▸ **Exercise directions**: Restate, exactly and without pictures, the lines from the start of the listing below through the line holding "The height and".

▸ **Data records**:
- Opening Delimiter -

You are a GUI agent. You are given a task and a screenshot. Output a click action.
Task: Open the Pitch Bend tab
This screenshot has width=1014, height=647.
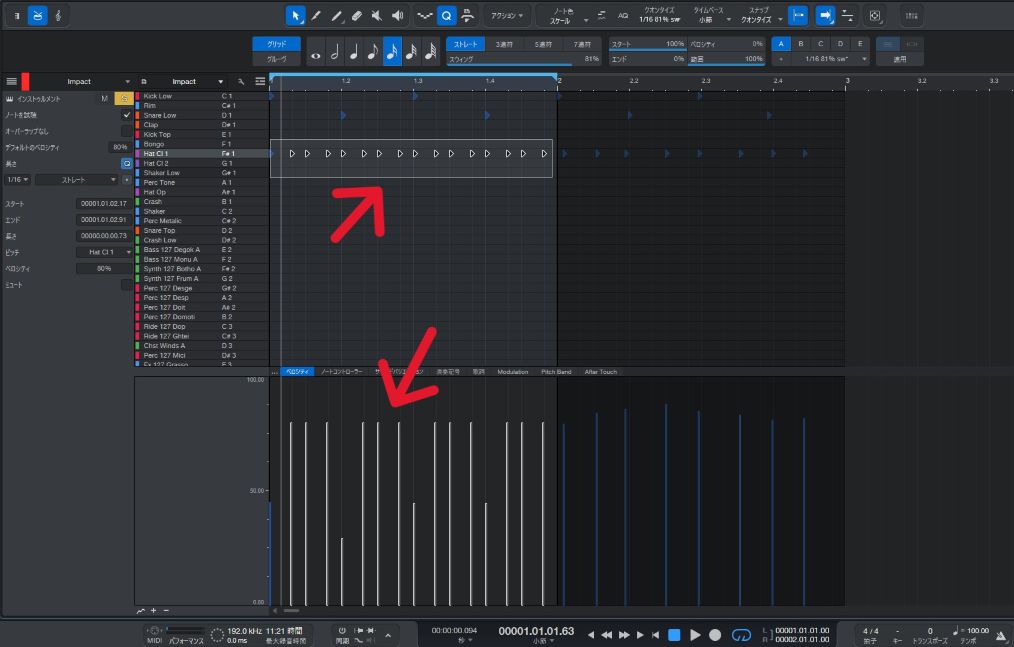click(556, 372)
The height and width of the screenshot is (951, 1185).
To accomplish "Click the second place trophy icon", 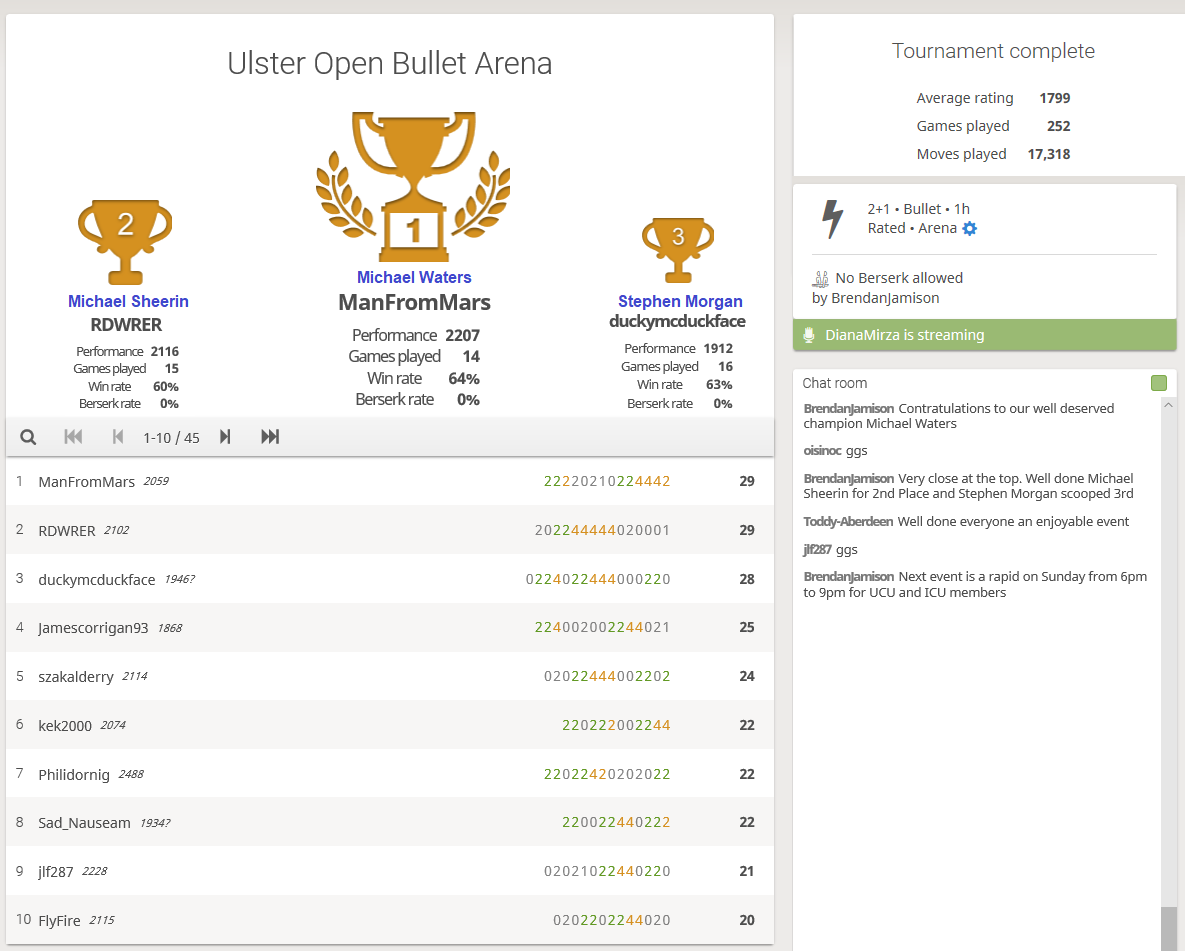I will (125, 240).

- Closing Delimiter -

▸ **Solution to this problem**:
You are a GUI agent. You are given a task and a screenshot. Output a click action.
Task: Open the Pitch Bend tab
This screenshot has width=1014, height=647.
click(556, 372)
The height and width of the screenshot is (951, 1185).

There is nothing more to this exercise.